Background:Therapeutic drug monitoring of tacrolimus (Tac) is mandatory in solid organ transplant (SOT) recipients. Finger-prick microsampling is more flexible and tolerable during the therapeutic drug monitoring of tacrolimus and has been shown to be applicable in adult SOT recipients. In this study, a previously validated method applying volumetric absorptive microsampling (VAMS) to measure Tac in adults was cross-validated in a pediatric population.Methods:Patients with SOT scheduled for standard posttransplant follow-up visits were recruited. Blood samples were obtained by trained phlebotomists using standard venipuncture and capillary microsampling, before the morning dose of Tac as well as 2 and 5 hours after dosing.

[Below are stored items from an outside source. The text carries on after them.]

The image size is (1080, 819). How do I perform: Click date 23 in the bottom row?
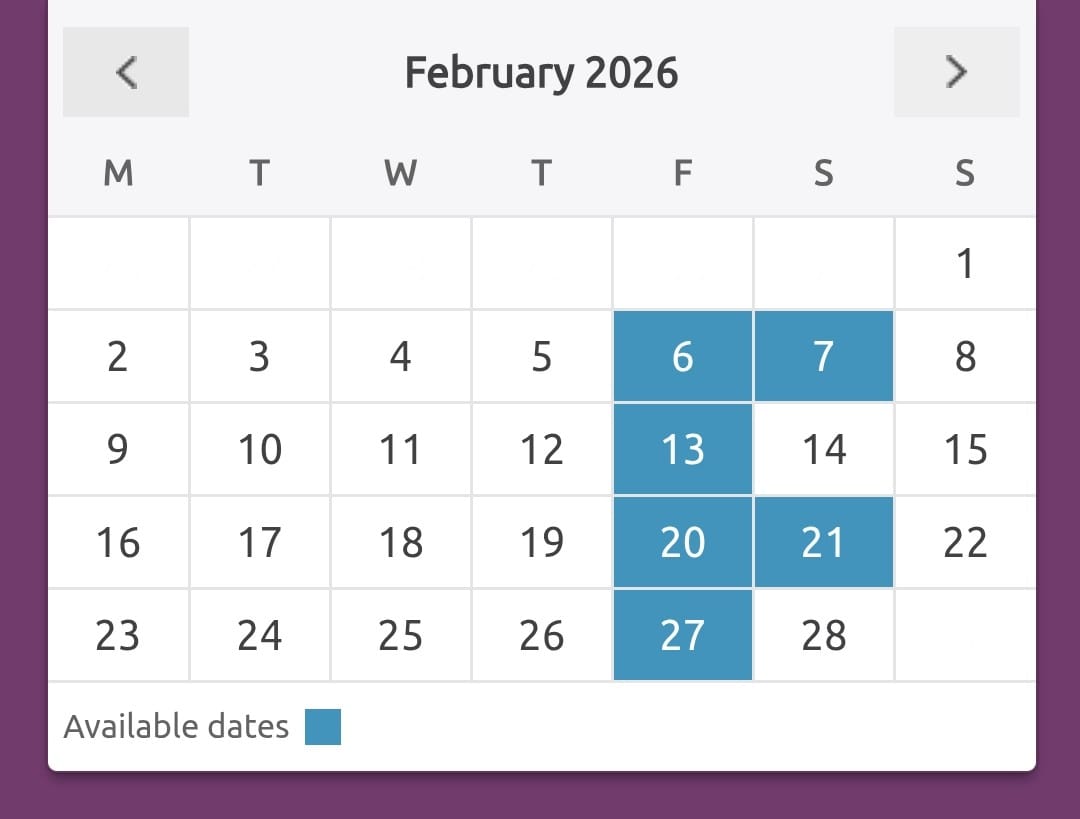118,635
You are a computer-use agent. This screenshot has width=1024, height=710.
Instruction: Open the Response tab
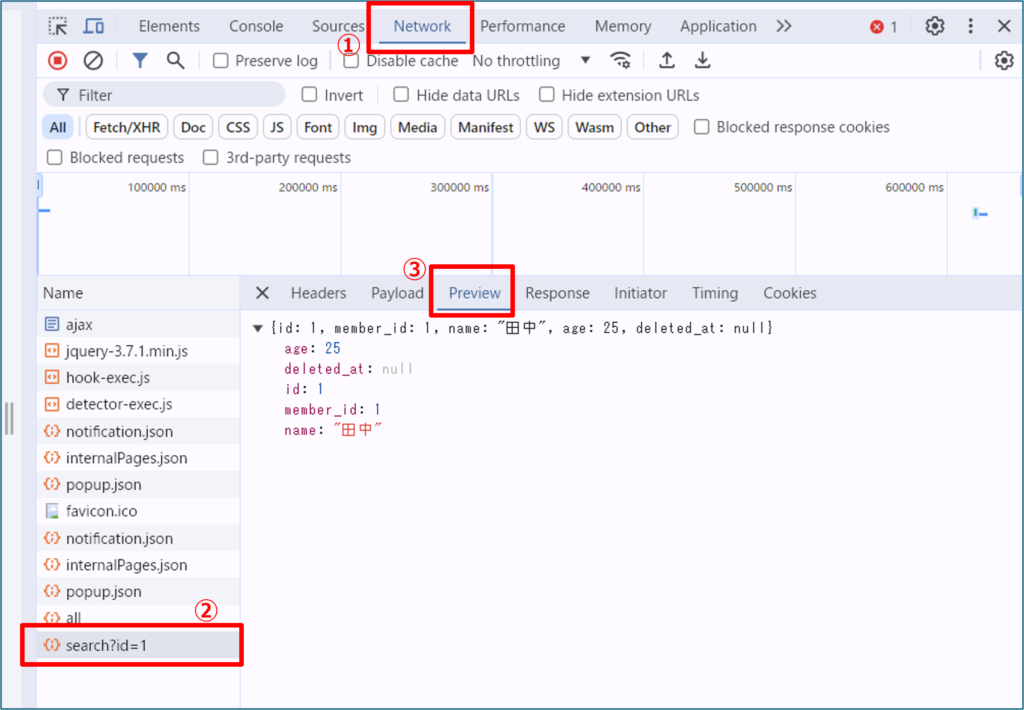pos(557,293)
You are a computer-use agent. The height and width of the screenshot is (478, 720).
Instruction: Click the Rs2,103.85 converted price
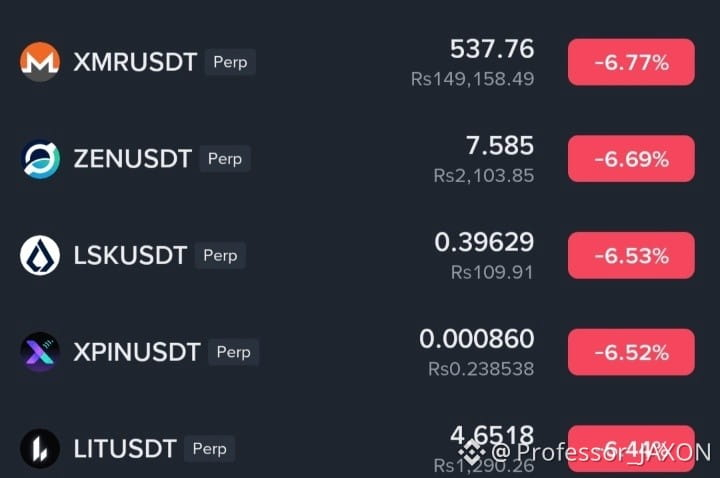484,175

Tac concentrations were quantified using liquid chromatography–tandem mass spectrometry. Concordance between Tac concentrations obtained with venipuncture and VAMS was evaluated using Passing–Bablok regression, calculation of absolute and relative differences, and percentage of samples within ±20% and ±30% difference.Results:A total of 39 SOT patients aged 4–18 years (22 male) were included. The median (range) predose venous blood concentration was 4.8 (2.6–13.6) mcg/L, with a difference between VAMS and venous blood samples of −0.2 ± 0.7 mcg/L. The relative mean difference was −1.3% [95% confidence interval (CI), −5.9% to 3.4%]. Ninety-two percent and 97% of the sample pairs demonstrated differences within ±20% and ±30%, respectively. Postdose (2 hours and/or 5 hours, n = 17) median concentration in venous blood was 7.9 (4.8–19.2) mcg/L. The difference between VAMS and venous blood samples was 0.1 ± 1.0 mcg/L, with a relative mean difference of −2.5% (95% confidence interval, −8.8% to 3.8%). Eighty-eight percent of the postdose sample pairs were within ±20% difference, and all were within ±30% difference.Conclusions:Tac concentrations can be accurately measured using VAMS technology in pediatric SOT recipients. This makes home-based Tac monitoring feasible in the pediatric population.